§ PARTS OF THE EXERCISE
A. In the post about university clubs, rewrite the stretch from "1. They offer" through "hotels by a mile.", substituting "partner clubs" for "affiliate clubs".
B. Express the records below as a JSON list of strings, one string per line. Skip blank lines and leave the pictures out.

§ SELECTED EXTRACT
---*---
# U.S. University Clubs (Princeton Club, Cornell Club, etc) - a summary



## Acacian (Jul 10, 2007)

One of the interesting things about living in or near a big city like NY is the number of university clubs around town and all the events they have, along with meeting space, dining facilities, etc.

I just wanted to throw this out there to see who has become a member of one of these, what your your experiences are, etc.

Here are a few of my observations. First, I am a member of a university club in the city. I didn't go to the school, but qualified because I went to one of their affiliate schools.

1. They offer great private meeting space and eating in the city. I work from home and obviously don't want to bring clients here, so the club is a very good place to meet them for business, meals, etc.

2. They have lots of networking events, social events, etc., with many of the clubs opening them up to members of other clubs.

3. (one of the best benefits) When traveling, you can stay at other clubs in your home club's network. I think my club has 40 or so affiliate clubs around the US and around the world - maybe more. I have stayed at a few, and it beats big generic hotels by a mile.

4. The cost isn't too bad. Some clubs publicize their dues, and others will only disclose them after they decide to accept you. It depends on your age and if you live near the city or far away, but someone in their 30s who lives near the club might pay between $1,100 to $1,600 per year - maybe more but certainly not less (depends on the club). If you're younger, it can be a lot less.

*One big misconception is that you need to have gone to the school to be a member. * For some, this is true. For other clubs, there are non-alumni classes of membership. As a non-alumni member, I have never felt like a second class citizen, for what it's worth.

I know not everyone has $1,500 to spend every year on club dues, but I have enjoyed my experiences, and think that it has helped me tremendously with clients who are impressed by having access to a nice quiet place in a big and confusing city.

Anyway, just wondering what other peoples' experiences are.

As I said, I have nothing but good things to say about the "club scene", but some people react with vicious irrational hated when I mention it...

Here are few links to those that seem to have non-alumni categories of membership:
https://www.princetonclub.com/
https://www.cornellclubnyc.com/
https://www.williamsclub.org/

Here are a few which have more limited criteria for membership - some non-alumni may be eligible, but it is quite limited:
https://www.columbiaclub.org/
https://www.hcny.com/
https://www.yaleclubnyc.org/

Thanks in advance.
---*---
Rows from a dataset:
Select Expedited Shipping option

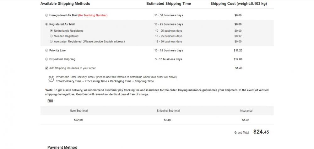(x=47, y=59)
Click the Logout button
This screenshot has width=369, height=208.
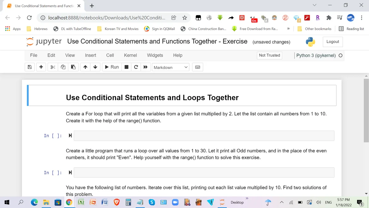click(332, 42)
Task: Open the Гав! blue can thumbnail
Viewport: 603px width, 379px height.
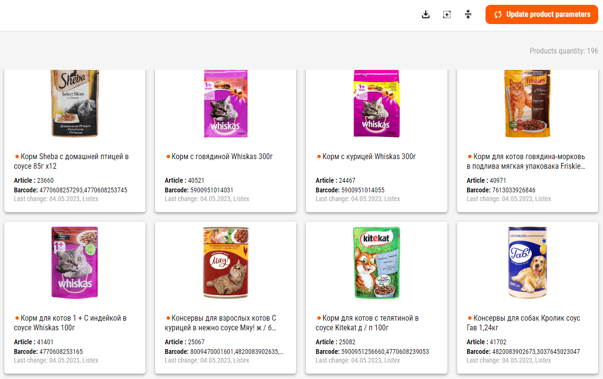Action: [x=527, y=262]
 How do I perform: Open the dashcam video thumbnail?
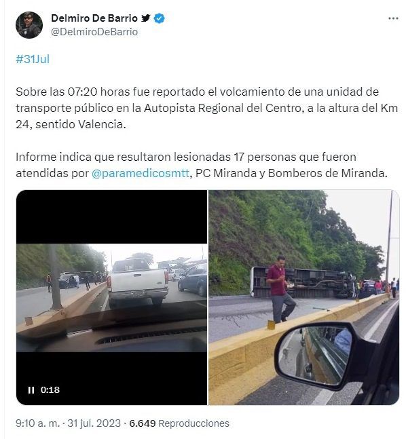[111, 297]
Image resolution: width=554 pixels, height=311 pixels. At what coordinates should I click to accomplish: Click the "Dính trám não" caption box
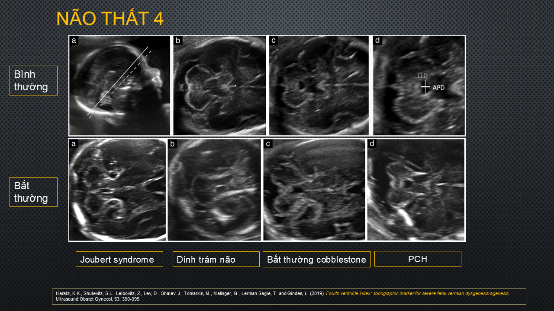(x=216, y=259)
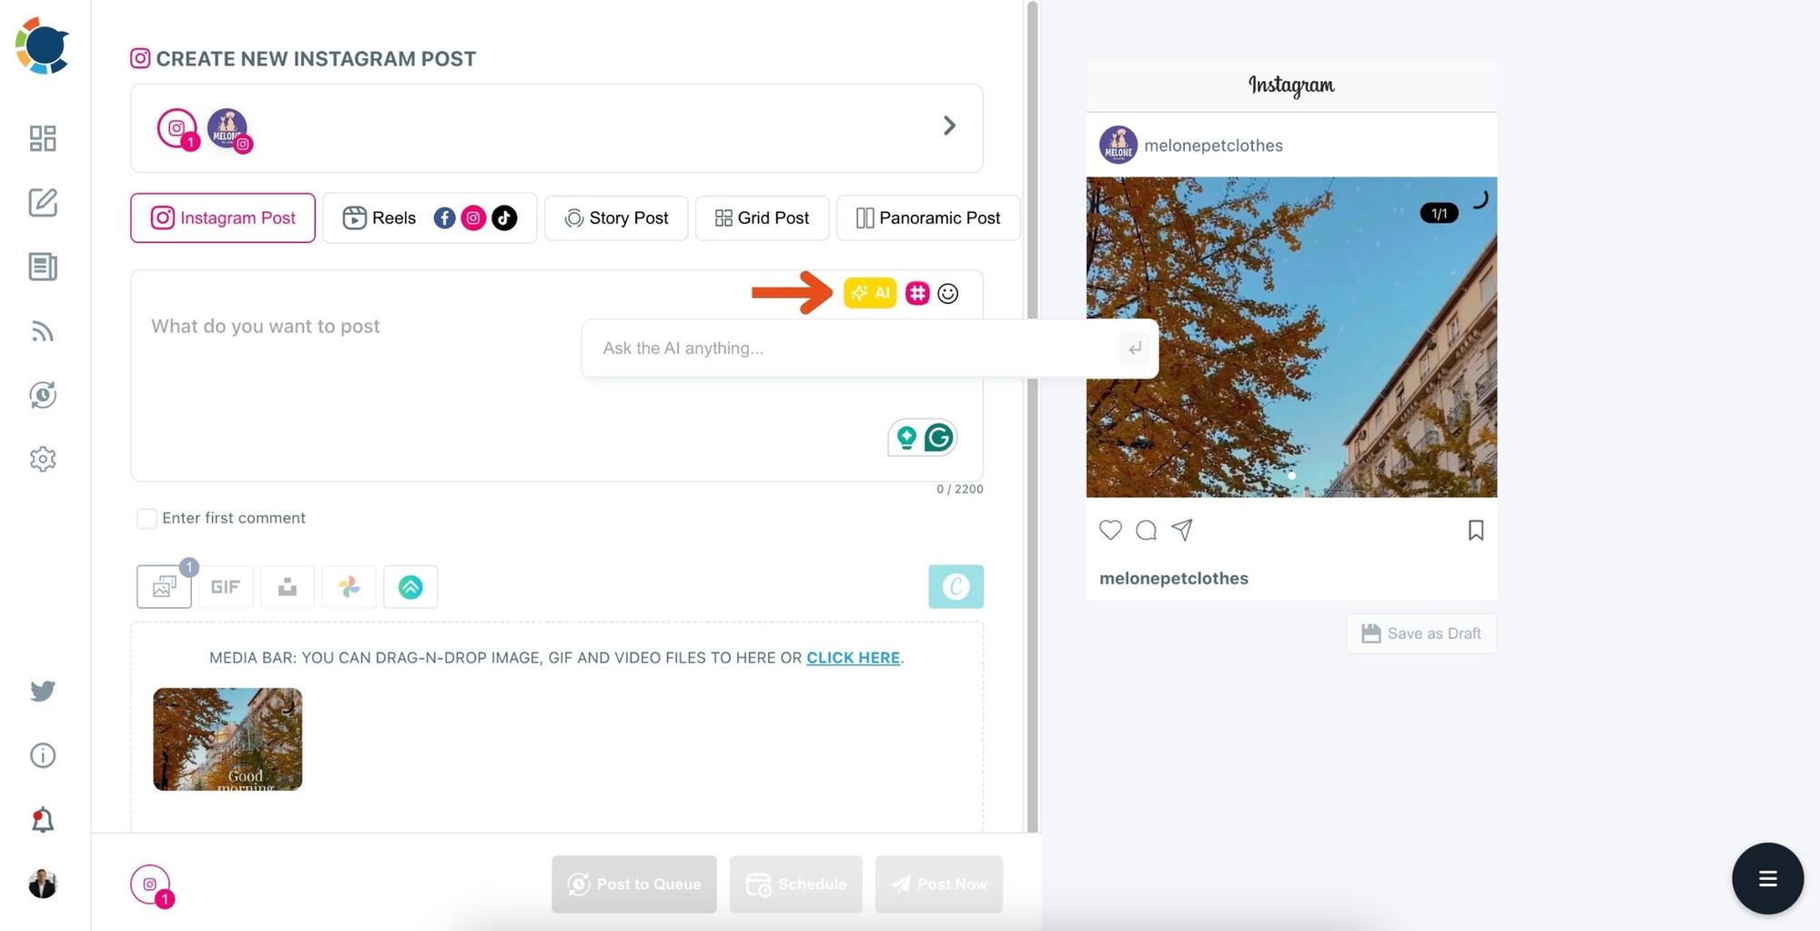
---*---
§ RESULTS OF THE EXERCISE
A.
1. They offer great private meeting space and eating in the city. I work from home and obviously don't want to bring clients here, so the club is a very good place to meet them for business, meals, etc.

2. They have lots of networking events, social events, etc., with many of the clubs opening them up to members of other clubs.

3. (one of the best benefits) When traveling, you can stay at other clubs in your home club's network. I think my club has 40 or so partner clubs around the US and around the world - maybe more. I have stayed at a few, and it beats big generic hotels by a mile.

B.
[
  "Select Expedited Shipping option",
  "(x=47, y=59)",
  "Click the Logout button",
  "This screenshot has width=369, height=208.",
  "click(332, 42)",
  "Task: Open the Гав! blue can thumbnail",
  "Viewport: 603px width, 379px height.",
  "Action: [x=527, y=262]",
  " How do I perform: Open the dashcam video thumbnail?",
  "[111, 297]",
  "Image resolution: width=554 pixels, height=311 pixels. At what coordinates should I click to accomplish: Click the \"Dính trám não\" caption box",
  "(x=216, y=259)"
]